** START OF DATASET RECORDS **

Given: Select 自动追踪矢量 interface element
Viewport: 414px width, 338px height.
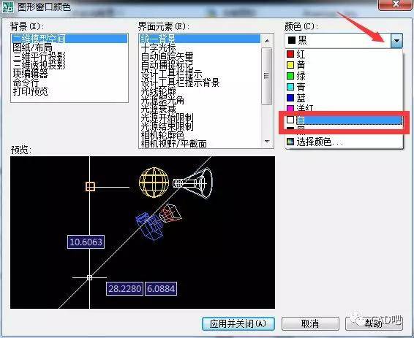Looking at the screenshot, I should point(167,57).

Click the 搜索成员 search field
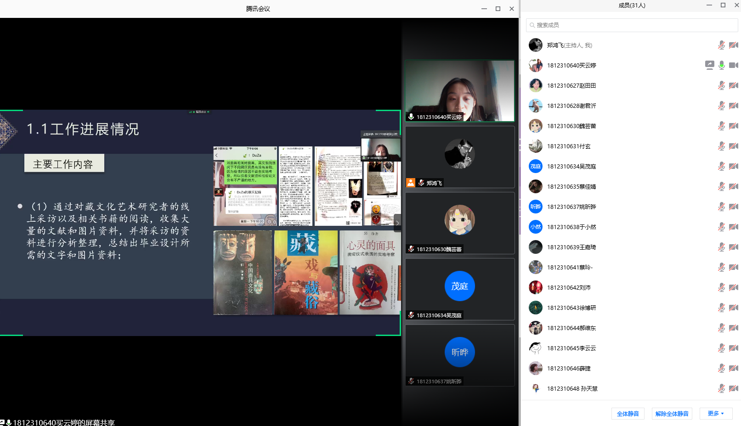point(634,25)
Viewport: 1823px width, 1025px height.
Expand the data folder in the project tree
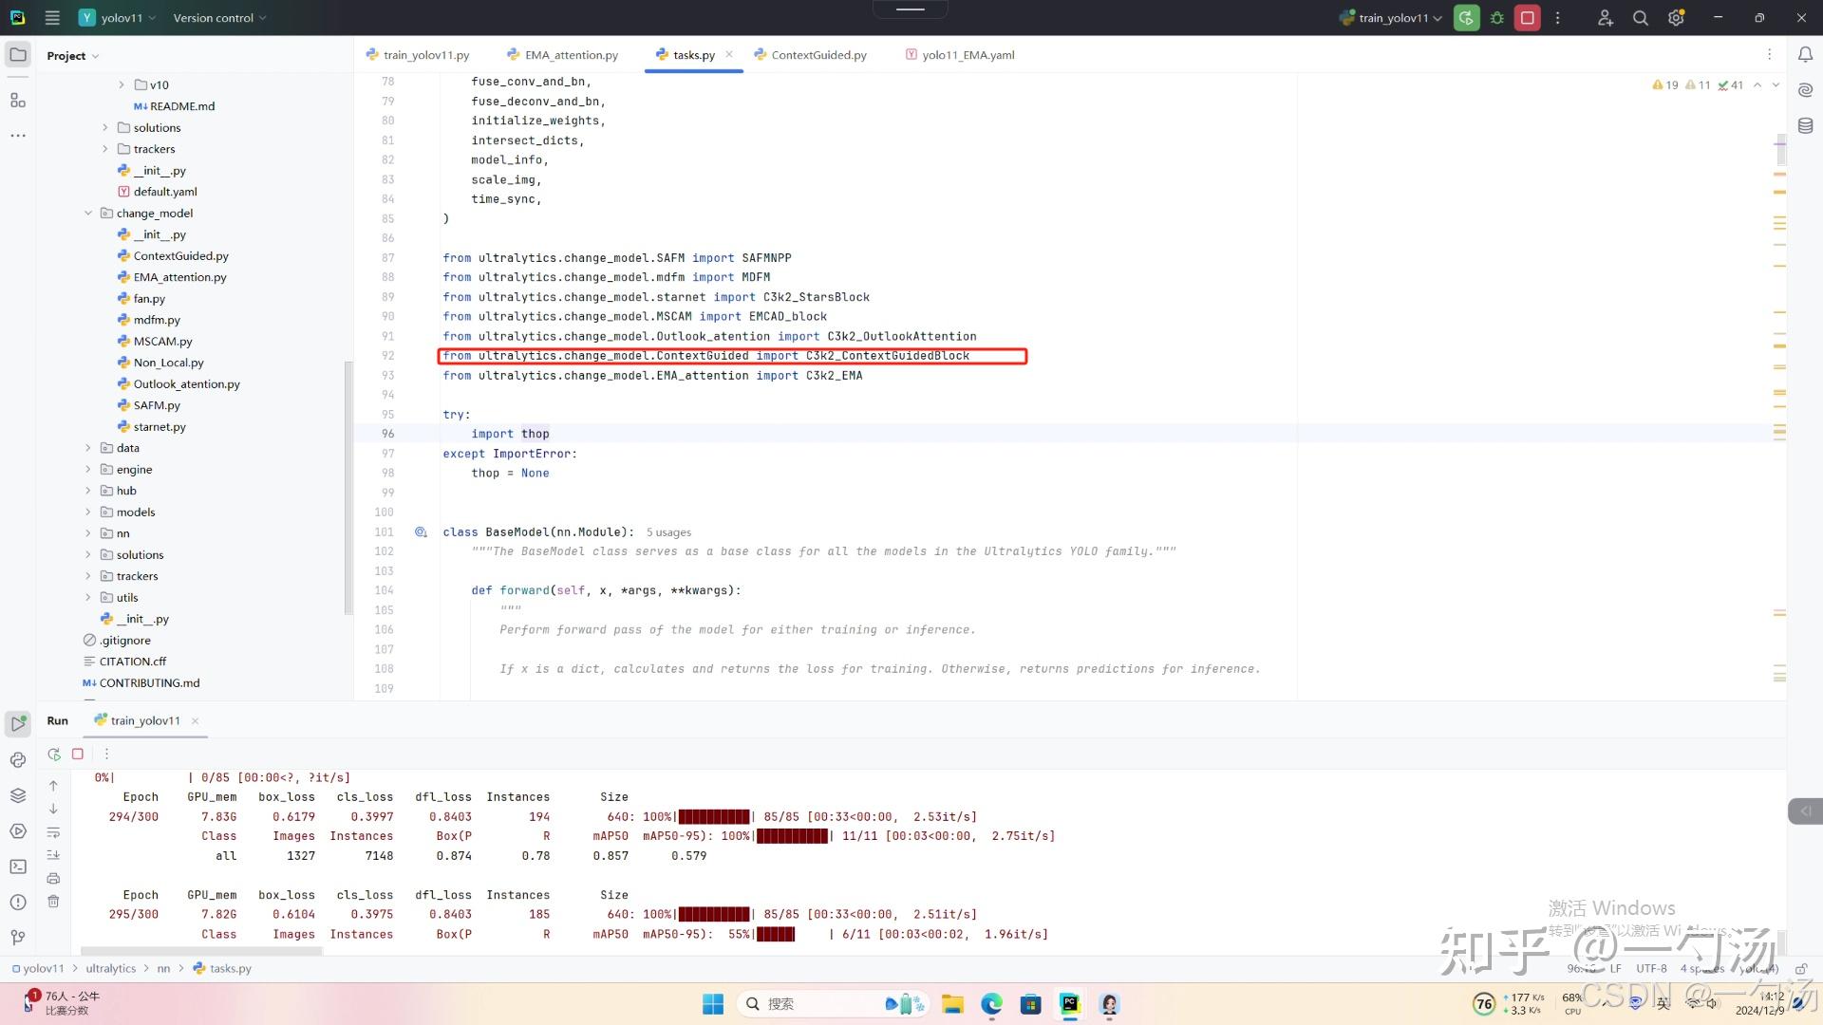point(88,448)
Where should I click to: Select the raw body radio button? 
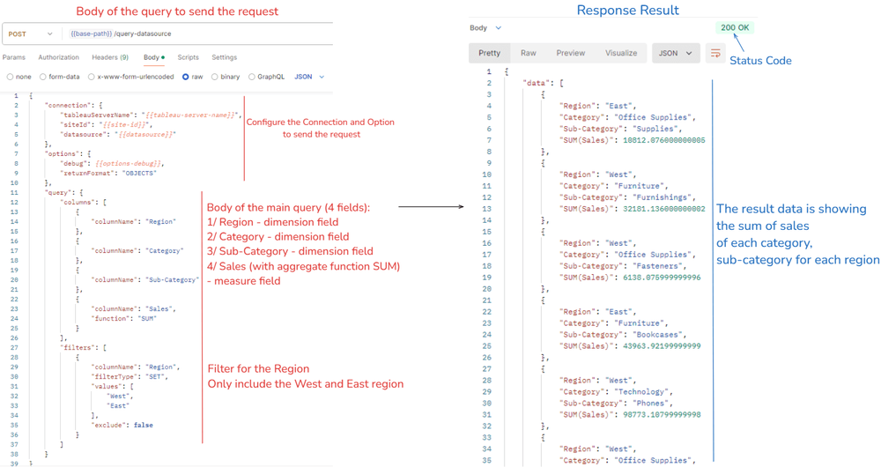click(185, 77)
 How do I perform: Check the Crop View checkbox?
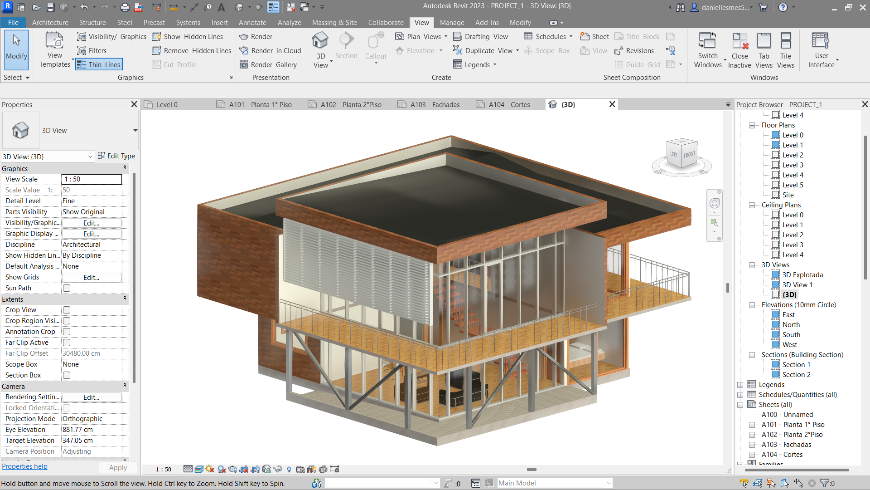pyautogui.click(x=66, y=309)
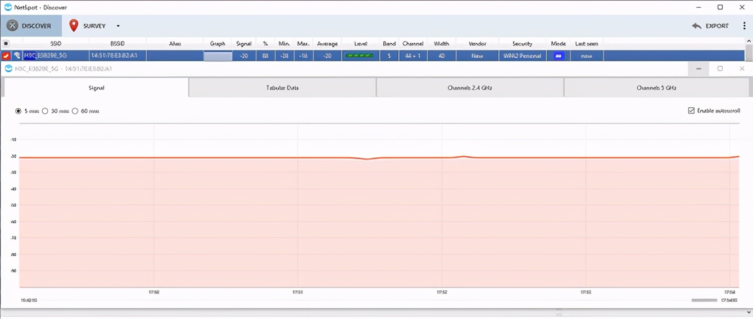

** END OF DATASET RECORDS **

■ DIRECTIVE ■
Rewrite the items above as a numbered list with one line per entry, skipping blank lines and omitting every picture.

■ COMPLETED TASK ■
1. Given: Select 自动追踪矢量 interface element
2. Viewport: 414px width, 338px height.
3. Looking at the screenshot, I should point(167,57).
4. Click the 搜索成员 search field
5. point(634,25)
6. Viewport: 1823px width, 1025px height.
7. Expand the data folder in the project tree
8. point(88,448)
9. Where should I click to: Select the raw body radio button? 
10. click(185, 77)
11.  How do I perform: Check the Crop View checkbox?
12. pyautogui.click(x=66, y=309)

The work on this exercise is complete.